+++ DOCUMENT EXCERPT +++
- The original championship belt

Details
- Promotion: Universal Wrestling Association Mexican independent circuit Japanese Independent circuit
- Date established: December 14, 1975
- Date retired: October 14, 2004

Statistics
- First champion: Villano III
- Final champion: Takeshi Minamino
- Most reigns: Black Man / Celestial (3 times)
- Longest reign: Super Crazy (851 days)

= UWA World Welterweight Championship =

Mexican wrestling championship

The UWA World Welterweight Championship is a championship in professional wrestling that is primarily contested for in various Lucha Libre promotions in Mexico. In 1993, the championship was recognized by the Japanese professional wrestling promotion Michinoku Pro, following Super Delfin's victory over then champion Celestial. In 1995, Gran Hamada was stripped of the championship, because he exceeded the weight limit. The championship returned to being primarily contested for in Mexico, and it wasn't until Taiji Ishimori's victory over Super Crazy in 2003 that a Japanese wrestler would hold the championship again.
+++ DATA PROVIDED +++
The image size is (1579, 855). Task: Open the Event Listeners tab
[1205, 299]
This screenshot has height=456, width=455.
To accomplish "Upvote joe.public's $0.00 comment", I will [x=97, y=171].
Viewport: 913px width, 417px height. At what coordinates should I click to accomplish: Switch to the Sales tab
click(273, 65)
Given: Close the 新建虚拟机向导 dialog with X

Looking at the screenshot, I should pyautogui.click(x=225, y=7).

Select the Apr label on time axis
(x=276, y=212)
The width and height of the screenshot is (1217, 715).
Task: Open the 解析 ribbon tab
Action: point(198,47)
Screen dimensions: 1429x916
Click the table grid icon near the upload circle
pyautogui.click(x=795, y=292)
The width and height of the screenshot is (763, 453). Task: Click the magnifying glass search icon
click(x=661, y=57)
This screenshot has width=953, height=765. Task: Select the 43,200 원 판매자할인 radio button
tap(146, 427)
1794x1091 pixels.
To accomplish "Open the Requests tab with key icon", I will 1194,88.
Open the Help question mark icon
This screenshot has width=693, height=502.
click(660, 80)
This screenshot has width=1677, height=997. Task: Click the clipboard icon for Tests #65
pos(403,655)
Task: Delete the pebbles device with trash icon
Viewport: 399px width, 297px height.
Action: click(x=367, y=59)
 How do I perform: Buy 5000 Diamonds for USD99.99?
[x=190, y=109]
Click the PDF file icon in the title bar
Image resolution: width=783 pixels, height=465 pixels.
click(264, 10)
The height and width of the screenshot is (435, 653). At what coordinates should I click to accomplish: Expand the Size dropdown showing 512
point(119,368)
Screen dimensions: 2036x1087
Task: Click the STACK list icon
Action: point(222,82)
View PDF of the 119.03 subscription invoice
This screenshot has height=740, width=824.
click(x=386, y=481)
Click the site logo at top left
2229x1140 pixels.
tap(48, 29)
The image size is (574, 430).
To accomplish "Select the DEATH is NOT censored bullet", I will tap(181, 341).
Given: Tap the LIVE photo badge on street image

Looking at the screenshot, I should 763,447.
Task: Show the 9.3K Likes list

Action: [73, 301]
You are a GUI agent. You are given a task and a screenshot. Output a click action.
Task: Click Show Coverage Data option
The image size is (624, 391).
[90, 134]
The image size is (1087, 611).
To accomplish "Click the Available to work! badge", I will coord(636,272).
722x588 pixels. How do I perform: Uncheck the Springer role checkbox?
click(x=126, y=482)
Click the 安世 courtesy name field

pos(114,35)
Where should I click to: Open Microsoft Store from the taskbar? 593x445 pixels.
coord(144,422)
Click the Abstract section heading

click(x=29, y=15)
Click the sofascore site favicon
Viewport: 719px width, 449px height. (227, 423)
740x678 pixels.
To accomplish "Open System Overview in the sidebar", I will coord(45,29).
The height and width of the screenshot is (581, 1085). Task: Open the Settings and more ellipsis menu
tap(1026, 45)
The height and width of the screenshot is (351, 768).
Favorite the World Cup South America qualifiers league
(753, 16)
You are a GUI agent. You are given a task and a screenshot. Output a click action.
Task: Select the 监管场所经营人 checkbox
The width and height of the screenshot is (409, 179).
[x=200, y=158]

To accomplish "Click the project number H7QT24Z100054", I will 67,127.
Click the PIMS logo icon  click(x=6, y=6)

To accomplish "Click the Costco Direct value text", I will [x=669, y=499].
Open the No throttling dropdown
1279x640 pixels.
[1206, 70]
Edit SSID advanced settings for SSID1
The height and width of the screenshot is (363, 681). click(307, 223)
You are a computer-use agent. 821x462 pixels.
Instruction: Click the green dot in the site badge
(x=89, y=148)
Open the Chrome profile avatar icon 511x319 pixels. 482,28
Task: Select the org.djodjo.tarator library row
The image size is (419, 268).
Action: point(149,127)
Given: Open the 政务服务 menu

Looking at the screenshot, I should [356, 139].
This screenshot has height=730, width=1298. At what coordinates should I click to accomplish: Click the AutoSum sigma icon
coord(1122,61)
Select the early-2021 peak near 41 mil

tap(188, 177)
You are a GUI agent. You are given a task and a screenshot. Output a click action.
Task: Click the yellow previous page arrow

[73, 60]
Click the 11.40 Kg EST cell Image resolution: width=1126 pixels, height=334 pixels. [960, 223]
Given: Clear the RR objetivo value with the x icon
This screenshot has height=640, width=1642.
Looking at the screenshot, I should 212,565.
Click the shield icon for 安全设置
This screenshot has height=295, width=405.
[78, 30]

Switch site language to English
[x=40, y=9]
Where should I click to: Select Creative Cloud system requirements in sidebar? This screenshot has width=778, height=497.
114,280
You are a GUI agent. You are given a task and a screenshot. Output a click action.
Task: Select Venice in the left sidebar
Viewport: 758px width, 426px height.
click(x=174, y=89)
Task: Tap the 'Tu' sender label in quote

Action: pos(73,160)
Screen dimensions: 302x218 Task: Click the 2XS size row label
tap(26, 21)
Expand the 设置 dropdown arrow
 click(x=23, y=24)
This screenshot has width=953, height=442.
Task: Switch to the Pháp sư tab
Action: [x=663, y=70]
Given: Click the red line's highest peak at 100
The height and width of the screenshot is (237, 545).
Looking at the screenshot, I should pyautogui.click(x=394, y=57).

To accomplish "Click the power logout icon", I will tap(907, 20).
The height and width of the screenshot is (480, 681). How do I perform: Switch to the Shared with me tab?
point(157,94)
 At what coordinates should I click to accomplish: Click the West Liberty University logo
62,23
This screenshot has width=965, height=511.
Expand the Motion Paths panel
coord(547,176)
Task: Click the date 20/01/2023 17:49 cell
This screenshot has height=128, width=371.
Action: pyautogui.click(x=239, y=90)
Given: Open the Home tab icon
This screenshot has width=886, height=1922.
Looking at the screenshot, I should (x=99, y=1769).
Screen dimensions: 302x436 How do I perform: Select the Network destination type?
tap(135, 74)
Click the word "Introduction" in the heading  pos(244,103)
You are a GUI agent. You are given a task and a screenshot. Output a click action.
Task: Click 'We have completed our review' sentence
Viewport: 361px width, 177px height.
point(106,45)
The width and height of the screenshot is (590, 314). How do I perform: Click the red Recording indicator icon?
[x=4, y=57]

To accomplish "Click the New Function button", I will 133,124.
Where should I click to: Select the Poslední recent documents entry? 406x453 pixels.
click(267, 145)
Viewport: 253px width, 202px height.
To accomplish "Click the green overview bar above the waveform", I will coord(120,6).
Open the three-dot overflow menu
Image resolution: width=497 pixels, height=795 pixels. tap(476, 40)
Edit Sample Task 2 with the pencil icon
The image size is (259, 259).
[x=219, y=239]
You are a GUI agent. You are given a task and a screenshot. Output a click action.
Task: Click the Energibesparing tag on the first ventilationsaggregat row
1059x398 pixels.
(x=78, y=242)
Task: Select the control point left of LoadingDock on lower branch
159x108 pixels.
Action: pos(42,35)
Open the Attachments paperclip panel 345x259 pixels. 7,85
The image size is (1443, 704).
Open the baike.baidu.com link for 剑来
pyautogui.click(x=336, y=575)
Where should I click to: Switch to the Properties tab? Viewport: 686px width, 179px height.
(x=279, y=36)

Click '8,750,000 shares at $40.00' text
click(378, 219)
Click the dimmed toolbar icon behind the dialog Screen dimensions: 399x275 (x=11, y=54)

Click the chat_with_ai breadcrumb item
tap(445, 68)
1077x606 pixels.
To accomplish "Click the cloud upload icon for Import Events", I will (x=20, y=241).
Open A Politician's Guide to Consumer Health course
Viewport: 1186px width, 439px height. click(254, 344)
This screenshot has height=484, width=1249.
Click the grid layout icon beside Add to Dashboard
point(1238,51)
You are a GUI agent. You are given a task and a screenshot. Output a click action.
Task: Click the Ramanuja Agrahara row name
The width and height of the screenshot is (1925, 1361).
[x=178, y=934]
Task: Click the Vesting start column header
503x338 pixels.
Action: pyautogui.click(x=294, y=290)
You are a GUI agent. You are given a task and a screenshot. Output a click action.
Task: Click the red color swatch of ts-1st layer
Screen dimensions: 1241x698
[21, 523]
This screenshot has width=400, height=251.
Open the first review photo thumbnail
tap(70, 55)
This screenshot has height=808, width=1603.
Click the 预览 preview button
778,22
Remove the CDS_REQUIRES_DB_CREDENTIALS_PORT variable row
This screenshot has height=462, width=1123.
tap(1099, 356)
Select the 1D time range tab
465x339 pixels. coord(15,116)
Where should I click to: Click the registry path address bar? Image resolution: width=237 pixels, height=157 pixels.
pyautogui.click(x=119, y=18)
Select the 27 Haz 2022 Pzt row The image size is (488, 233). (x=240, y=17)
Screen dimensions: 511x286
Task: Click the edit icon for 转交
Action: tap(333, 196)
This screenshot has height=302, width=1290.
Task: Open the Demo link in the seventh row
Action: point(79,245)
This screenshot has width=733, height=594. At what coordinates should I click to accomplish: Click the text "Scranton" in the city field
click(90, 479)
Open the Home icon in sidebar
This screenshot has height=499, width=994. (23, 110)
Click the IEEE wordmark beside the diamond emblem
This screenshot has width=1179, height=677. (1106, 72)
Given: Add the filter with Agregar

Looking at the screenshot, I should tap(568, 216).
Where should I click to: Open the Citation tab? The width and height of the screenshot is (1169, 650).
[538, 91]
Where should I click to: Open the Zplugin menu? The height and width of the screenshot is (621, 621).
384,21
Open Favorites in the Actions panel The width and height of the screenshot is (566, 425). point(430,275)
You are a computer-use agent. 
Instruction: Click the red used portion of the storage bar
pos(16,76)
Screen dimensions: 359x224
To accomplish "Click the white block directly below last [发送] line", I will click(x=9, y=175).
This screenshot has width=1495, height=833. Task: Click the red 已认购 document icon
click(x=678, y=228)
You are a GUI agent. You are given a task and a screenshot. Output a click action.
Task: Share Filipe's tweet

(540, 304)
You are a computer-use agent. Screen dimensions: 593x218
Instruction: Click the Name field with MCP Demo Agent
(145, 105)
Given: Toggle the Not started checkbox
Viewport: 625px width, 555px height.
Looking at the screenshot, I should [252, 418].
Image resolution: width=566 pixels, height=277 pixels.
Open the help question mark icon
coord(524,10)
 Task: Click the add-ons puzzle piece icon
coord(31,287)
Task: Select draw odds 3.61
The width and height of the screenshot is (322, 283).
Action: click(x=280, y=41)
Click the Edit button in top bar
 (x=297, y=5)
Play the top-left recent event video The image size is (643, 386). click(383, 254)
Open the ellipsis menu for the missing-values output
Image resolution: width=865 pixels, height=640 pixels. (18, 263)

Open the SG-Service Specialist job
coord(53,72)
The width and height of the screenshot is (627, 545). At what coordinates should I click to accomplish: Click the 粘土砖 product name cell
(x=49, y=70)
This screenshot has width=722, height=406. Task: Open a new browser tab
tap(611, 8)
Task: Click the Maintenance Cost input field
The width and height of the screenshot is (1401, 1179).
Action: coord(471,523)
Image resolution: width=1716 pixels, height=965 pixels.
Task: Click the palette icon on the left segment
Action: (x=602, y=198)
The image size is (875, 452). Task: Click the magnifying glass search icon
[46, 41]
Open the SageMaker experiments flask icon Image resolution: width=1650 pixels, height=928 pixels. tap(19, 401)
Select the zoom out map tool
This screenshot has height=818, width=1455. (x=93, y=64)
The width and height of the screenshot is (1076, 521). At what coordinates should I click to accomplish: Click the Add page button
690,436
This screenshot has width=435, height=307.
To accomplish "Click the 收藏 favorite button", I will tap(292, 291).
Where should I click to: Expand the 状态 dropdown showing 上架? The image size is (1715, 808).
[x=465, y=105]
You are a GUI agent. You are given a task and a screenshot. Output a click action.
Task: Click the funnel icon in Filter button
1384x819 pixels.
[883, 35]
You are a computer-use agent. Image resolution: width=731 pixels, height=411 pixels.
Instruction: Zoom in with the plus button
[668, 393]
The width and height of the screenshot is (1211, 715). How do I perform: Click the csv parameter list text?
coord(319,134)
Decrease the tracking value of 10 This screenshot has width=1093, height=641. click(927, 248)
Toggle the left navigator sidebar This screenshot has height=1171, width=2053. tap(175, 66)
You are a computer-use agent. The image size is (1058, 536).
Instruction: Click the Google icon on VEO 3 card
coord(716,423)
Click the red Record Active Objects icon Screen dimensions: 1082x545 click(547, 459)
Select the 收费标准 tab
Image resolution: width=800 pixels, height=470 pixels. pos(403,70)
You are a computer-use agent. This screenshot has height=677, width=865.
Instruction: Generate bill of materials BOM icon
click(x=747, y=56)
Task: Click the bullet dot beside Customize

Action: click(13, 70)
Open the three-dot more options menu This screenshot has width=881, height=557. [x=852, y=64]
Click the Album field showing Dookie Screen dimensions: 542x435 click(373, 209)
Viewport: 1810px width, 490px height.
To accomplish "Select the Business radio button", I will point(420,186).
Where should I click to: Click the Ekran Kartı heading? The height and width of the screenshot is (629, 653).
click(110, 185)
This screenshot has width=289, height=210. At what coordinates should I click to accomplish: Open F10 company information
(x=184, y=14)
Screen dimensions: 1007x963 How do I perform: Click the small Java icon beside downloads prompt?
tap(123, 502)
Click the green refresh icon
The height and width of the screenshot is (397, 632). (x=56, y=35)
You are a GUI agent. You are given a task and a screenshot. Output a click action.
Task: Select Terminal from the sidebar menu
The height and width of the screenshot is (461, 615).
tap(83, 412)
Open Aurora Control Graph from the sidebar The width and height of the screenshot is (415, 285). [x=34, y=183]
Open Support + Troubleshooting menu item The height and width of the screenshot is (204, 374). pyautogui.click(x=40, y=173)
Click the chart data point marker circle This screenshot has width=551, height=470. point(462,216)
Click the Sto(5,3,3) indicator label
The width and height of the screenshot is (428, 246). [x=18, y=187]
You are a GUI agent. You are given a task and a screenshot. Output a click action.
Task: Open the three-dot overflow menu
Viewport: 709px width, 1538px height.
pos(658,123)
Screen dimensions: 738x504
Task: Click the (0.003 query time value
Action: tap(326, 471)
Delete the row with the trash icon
+++
DIRECTIVE 1
In the UWA World Welterweight Championship text, why was Gran Hamada stripped of the championship in 1995?
DIRECTIVE 2
Update the UWA World Welterweight Championship text from "- The original" to "Celestial (3 times)", putting "Inaugural champion" in place of "First champion".
DIRECTIVE 3
Go on with the UWA World Welterweight Championship text from where it stops.
The entries have no connection to the UWA World Welterweight Championship text.

RESULT 1
He exceeded the weight limit.

RESULT 2
- The original championship belt

Details
- Promotion: Universal Wrestling Association Mexican independent circuit Japanese Independent circuit
- Date established: December 14, 1975
- Date retired: October 14, 2004

Statistics
- Inaugural champion: Villano III
- Final champion: Takeshi Minamino
- Most reigns: Black Man / Celestial (3 times)

RESULT 3
As it was a professional wrestling championship, the championship was not won not by actual competition, but by a scripted ending to a match determined by the bookers and match makers. (Note: Hornbaker (2016) p. 550: "Professional wrestling is a sport in which match finishes are predetermined. Thus, win–loss records are not indicative of a wrestler's genuine success based on their legitimate abilities – but on now much, or how little they were pushed by promoters") On occasion the promotion declares a championship vacant, which means there is no champion at that point in time. This can either be due to a storyline, (Note: Duncan & Will (2000) p. 271, Chapter: Texas: NWA American Tag Team Title [World Class, Adkisson] "Championship held up and rematch ordered because of the interference of manager Gary Hart") or real life issues such as a champion suffering an injury being unable to defend the championship, (Note: Duncan & Will (2000) p. 20, Chapter: (United States: 19th Century & widely defended titles – NWA, WWF, AWA, IW, ECW, NWA) NWA/WCW TV Title "Rhodes stripped on 85/10/19 for not defending the belt after having his leg broken by Ric Flair and Ole & Arn Anderson") or leaving the company. (Note: Duncan & Will (2000) p. 201, Chapter: (Memphis, Nashville) Memphis: USWA Tag Team Title "Vacant on 93/01/18 when Spike leaves the USWA.")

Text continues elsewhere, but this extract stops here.